All week was spent in the ‘Introduction to C Programming’ Class.

July 29, 1994

This week was spent on a Diverse Work Assignment (DWA) with Jim Dumoulin and his Artificial Intelligence/Software Research group which is in the Information Systems Division of the Payload Management and Operations Directorate. He taught me about the Payload Data Management System (PDMS) and how it works to get the day to day information and to process a payload into one central computer system for every user to access.

Jim showed me the wonderful world of software development by fixing a few ‘bugs’ in the WinVN newsreader program which his group helped develop. He showed me how he gets information into his Web server and how he wrote PERL scripts to translate text into linked hypertext documents. By the end of the week, Jim helped me get my Web server up and running to serve documents to users on Center.

August 5, 1994

I finished my Individual Development Plan (IDP) early this week and acquired a PC-workstation from my supervisor to do my work on. I spent a few days getting the PC configured correctly and getting the software loaded and working properly.

I experimented this week with different screen capturing schemes so I can capture and print Mosaic screens. For presentations and meetings, I will print these screens on our Kodak XL7700 printer.

I also looked around the Web quite a bit to find out how different administrators are doing searches of their documents. I’m interested in how the other NASA centers are searching and serving documents to NASA centers and also to the public. I sent E-mail to some NASA people to find out some specifics about their current document search system. I’m awaiting a reply.

August 12, 1994

Earlier this week, I supported two ‘hot jobs’ in the lab by taking digital photographs and by getting them onto MSL’s anonymous FTP site. I spent a lot of time on the phone to Downey, CA and JSC helping people download files from our site.
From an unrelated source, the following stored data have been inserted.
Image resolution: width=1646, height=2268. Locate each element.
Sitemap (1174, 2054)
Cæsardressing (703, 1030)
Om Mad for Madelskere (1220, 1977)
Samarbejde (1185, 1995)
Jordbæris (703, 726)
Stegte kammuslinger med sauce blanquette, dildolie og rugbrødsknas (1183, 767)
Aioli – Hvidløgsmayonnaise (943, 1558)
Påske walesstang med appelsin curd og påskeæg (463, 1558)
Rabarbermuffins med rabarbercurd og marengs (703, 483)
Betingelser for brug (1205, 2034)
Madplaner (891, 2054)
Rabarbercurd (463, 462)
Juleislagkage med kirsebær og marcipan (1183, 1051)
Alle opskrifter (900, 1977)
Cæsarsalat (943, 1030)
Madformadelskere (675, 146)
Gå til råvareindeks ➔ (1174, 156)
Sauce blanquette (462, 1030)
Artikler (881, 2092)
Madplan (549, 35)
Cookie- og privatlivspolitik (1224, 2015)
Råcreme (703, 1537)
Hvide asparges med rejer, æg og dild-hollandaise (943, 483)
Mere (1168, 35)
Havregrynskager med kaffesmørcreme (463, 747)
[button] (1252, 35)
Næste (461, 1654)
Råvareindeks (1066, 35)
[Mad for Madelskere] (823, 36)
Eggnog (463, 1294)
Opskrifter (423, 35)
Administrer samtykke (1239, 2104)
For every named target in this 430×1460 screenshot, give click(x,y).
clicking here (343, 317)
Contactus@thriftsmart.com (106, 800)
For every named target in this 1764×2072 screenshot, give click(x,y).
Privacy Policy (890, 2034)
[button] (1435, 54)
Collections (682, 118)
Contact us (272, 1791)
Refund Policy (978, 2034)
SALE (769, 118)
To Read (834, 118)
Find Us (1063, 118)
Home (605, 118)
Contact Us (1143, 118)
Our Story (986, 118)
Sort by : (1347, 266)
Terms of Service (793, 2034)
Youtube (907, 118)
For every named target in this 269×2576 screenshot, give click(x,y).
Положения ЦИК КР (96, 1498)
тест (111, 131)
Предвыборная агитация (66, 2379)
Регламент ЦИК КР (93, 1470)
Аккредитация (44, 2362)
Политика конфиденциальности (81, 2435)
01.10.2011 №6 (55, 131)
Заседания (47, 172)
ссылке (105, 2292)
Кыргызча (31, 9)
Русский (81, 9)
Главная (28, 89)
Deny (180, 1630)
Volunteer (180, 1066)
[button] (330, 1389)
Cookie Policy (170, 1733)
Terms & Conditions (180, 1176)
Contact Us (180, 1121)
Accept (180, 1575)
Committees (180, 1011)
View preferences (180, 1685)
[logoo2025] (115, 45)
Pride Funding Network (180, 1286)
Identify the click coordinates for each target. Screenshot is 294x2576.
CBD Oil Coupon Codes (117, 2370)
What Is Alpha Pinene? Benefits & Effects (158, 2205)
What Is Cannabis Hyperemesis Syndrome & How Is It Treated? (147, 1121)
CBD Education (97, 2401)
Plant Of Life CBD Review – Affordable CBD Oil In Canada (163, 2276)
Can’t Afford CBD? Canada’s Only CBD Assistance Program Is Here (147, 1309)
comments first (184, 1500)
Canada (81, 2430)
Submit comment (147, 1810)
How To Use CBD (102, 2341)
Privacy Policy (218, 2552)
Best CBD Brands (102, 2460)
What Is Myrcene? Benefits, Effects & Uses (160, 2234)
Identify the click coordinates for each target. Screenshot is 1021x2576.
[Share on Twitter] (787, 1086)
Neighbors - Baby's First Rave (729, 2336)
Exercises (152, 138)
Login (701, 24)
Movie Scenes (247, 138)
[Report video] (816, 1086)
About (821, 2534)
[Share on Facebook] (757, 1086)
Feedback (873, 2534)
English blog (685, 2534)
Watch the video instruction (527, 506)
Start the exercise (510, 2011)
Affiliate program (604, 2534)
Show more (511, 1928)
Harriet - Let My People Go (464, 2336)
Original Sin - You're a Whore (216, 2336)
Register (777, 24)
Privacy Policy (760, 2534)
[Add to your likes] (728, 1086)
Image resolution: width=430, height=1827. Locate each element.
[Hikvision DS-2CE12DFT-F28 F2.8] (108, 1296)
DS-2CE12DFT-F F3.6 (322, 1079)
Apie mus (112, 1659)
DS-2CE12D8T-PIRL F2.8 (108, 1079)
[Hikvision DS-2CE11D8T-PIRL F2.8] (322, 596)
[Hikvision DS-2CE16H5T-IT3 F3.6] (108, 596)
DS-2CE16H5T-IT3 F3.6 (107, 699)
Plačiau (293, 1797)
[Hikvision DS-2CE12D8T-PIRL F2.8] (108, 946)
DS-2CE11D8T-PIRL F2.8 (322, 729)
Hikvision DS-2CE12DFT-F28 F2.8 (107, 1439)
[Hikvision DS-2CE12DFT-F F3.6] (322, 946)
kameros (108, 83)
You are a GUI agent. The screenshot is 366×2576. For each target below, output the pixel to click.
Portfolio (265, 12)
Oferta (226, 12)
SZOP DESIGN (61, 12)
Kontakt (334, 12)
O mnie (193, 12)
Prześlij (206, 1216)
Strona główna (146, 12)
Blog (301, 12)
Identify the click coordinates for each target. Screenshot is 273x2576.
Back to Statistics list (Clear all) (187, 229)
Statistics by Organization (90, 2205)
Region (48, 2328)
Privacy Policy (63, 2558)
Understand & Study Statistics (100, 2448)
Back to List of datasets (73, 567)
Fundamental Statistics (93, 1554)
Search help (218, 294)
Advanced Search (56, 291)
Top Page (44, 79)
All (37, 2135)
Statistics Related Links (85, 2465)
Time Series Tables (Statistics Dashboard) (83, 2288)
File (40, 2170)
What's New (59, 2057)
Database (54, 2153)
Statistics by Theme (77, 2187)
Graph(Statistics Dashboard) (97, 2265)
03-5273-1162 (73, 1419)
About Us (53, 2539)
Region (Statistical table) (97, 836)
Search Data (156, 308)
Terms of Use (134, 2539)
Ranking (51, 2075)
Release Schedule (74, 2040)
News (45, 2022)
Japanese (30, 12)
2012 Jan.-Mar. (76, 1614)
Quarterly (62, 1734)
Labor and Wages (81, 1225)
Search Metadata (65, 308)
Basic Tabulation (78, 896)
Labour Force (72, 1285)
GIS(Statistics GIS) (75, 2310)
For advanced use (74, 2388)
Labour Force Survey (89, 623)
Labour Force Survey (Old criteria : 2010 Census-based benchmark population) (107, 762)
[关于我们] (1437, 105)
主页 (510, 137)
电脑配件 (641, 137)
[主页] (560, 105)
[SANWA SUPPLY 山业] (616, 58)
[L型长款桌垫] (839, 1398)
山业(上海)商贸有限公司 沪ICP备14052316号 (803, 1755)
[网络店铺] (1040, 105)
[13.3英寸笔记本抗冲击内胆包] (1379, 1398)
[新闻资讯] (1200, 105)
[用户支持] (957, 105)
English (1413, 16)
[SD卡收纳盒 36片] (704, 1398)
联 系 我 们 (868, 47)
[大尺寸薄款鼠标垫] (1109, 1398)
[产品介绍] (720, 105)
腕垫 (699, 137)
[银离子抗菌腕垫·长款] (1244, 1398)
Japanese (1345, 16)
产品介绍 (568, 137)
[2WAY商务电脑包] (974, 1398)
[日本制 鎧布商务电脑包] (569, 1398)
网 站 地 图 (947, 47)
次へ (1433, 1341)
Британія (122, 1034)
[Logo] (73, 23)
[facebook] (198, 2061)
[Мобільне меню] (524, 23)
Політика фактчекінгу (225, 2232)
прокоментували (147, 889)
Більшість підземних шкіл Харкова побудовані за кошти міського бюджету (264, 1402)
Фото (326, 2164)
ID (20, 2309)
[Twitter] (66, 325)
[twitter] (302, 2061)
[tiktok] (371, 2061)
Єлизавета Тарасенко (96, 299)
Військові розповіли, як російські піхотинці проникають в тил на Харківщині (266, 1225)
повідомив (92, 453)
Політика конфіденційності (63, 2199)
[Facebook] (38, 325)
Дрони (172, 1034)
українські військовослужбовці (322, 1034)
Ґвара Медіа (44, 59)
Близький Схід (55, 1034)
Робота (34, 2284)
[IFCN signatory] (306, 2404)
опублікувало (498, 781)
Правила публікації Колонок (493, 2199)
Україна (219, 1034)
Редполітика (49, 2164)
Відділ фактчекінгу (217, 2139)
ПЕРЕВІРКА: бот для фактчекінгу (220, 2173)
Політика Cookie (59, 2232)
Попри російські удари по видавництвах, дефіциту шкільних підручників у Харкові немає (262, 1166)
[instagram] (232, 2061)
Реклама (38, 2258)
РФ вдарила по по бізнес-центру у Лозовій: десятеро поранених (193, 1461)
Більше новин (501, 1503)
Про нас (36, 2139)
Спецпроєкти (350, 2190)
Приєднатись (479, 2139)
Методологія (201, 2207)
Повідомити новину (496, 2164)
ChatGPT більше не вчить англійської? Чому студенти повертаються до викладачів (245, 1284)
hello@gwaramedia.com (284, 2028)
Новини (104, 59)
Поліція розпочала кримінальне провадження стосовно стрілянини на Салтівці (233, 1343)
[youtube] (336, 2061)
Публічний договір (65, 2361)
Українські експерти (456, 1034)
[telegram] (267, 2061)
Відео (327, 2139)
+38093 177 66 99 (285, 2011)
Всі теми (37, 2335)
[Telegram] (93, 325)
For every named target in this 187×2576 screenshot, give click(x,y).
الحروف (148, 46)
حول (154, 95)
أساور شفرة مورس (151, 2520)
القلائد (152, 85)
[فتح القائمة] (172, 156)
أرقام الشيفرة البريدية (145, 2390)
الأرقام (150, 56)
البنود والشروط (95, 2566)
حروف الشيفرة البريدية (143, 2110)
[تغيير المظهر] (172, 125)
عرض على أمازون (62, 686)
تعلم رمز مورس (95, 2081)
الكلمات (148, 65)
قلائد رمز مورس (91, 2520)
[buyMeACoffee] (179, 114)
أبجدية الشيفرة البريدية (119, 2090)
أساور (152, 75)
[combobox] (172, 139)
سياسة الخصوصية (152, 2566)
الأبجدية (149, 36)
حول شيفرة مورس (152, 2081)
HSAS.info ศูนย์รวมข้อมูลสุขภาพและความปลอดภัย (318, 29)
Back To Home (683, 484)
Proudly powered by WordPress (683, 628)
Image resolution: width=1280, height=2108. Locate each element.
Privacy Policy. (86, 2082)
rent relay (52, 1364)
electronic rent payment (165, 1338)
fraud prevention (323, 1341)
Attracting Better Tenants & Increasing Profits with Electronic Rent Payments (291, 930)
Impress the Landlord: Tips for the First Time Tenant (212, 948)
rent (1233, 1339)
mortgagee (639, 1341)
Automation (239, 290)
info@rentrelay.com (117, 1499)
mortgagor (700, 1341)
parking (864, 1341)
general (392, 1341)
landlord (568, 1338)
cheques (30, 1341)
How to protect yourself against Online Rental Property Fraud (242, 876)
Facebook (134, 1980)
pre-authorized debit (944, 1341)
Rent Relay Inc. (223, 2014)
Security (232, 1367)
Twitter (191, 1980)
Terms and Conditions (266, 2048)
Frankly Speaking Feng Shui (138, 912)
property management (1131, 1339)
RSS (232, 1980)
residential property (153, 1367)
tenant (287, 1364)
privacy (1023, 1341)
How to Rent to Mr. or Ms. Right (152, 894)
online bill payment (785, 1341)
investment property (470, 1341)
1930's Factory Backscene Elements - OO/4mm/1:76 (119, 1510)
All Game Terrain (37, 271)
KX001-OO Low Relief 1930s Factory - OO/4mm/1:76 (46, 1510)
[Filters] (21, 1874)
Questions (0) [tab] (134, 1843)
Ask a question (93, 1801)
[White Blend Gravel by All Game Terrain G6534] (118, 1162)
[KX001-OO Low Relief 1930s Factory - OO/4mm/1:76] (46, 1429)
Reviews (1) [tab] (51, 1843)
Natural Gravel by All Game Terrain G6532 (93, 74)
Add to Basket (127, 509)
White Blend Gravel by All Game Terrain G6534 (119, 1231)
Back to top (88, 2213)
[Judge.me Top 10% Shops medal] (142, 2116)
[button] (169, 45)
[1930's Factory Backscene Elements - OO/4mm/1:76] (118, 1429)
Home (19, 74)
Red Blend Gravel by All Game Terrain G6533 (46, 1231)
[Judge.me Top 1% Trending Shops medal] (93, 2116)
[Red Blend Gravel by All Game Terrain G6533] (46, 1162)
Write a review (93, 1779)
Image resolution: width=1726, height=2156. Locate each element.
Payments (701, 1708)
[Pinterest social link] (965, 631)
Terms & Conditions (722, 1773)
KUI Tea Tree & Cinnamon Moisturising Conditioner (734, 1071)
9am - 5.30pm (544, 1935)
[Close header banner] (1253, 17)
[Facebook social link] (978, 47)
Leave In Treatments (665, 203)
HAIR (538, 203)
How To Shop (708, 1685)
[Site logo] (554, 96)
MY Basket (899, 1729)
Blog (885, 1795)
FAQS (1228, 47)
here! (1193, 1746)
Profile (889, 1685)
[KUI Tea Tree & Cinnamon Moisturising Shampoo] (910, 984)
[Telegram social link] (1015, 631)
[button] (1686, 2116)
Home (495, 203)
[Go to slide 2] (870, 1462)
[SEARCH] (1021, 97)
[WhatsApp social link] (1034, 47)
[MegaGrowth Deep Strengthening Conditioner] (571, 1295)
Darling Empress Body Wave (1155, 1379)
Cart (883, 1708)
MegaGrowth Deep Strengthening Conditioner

This week was my week in Pete Clements’ Networks group. Pete and I couldn’t get together until Wednesday, however. I spent one day in the Network Control Center (NCC) with Steve DeWitt. I got an introduction to bridges and routers and got to modify access lists and work some trouble tickets. I spent Thursday and Friday in Bob Raymond’s group where they do hands-on hardware and software configuration of their network users.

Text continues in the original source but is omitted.